Haig praised Allenby for the "great initial success" but his subordinates "objected to the way he handled the ... attritional stage". He was sacked and transferred to the Egyptian Expeditionary Force in Palestine. He regarded the transfer as a "badge of failure" but "more than redeemed his reputation by defeating" the Ottomans in the Sinai and Palestine campaign from 1917 to 1918. Haig stayed in his post until the end of the war. When the failures of the 6th Army command became apparent, Ludendorff sacked Falkenhausen and several staff officers.

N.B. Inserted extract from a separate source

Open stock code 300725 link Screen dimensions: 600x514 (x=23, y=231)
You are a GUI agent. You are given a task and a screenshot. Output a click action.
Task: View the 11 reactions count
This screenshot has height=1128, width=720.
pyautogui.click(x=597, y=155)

Ludendorff and Loßberg discovered that although the Allies were capable of breaking through the first position, they could probably not capitalise on their success if they were confronted by a mobile, clever defence. Ludendorff immediately ordered more training in manoeuvre warfare for the Eingreif divisions. Loßberg was soon promoted to general and directed the defensive battle of the 4th Army against the Flanders Offensive of the summer and late autumn; he had become "legendary as the fireman of the Western Front; always sent by OHL to the area of crisis".

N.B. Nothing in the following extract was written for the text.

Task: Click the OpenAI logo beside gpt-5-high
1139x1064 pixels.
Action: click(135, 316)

===Literature and music===
Siegfried Sassoon makes reference to the battle in the poem The General. The Anglo-Welsh lyric poet Edward Thomas was killed by a shell on 9 April 1917, during the first day of the Easter Offensive. Thomas's war diary gives a vivid and poignant picture of life on the Western front in the months leading up to the battle. C. K. Scott Moncrieff, the translator of Proust, was severely wounded on 23 April 1917 leading an assault on the German trenches outside Monchy-le-Preux (for which he was awarded the Military Cross), and the composer Ernest John Moeran was wounded during the attack on Bullecourt on 3 May 1917.